The present invention relates to a multiple-needle pattern-stitching sewing machine which is capable of forming patterns in zigzag, etc. as a plurality of the same stitch traces.
Conventionally, as a zigzag sewing machine, a single-needle sewing machine has been known which comprises a sewing needle capable of vertical reciprocating movement and laterally-swinging movement and other means moving in coupling with this sewing needle.

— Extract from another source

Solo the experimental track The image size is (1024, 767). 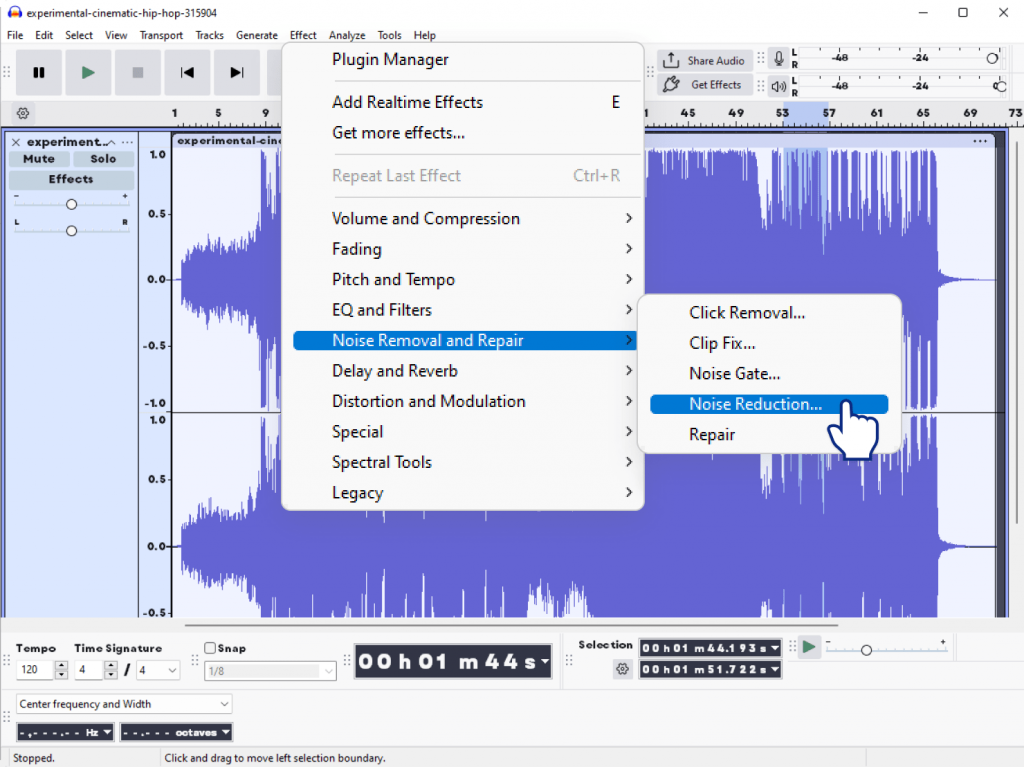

In a multiple-needle sewing machine, the mechanism will be complicated if we make multiple-needles simultaneously laterally movable as the single needle. For this reason, one type of multiple-needle sewing machine forms stitch traces on a cloth by swinging laterally a cloth held between a needle plate and a cloth holder. In such a multiple-needle sewing machine, the needle-passing hole is made long enough for the needle plate moving right and left without hitting the needle.

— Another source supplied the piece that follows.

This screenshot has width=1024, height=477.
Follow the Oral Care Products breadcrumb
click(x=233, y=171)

The above-mentioned conventional multiple-needle sewing machine has the following disadvantages.
In the multiple-needle sewing machine which has the needle-passing hole formed as a long hole, when many needles simultaneously pierce into a cloth, this piercing force will push the cloth into the long hole, making stitching impossible or, even if possible, stitch lines so distorted that no neat stitch traces are formed.
As a countermeasure, the cloth is stretched on a frame to be sewn without being loosened, or is backed up with a thick paper before being sewn.
However, in these methods, as pretreatments before sewing, work is required to stretch the cloth on a frame or back up the cloth with a thick paper, etc. In addition, after sewing, it is necessary to detach the cloth from the frame or remove the back-up thick paper. These jobs are troublesome and tedious. No neat stitch traces may be obtained. Further, no mass production system is applicable.
Under such a situation, actually, multiple-needle sewing machines have hardly been applied to formation of patterns in zigzag, etc.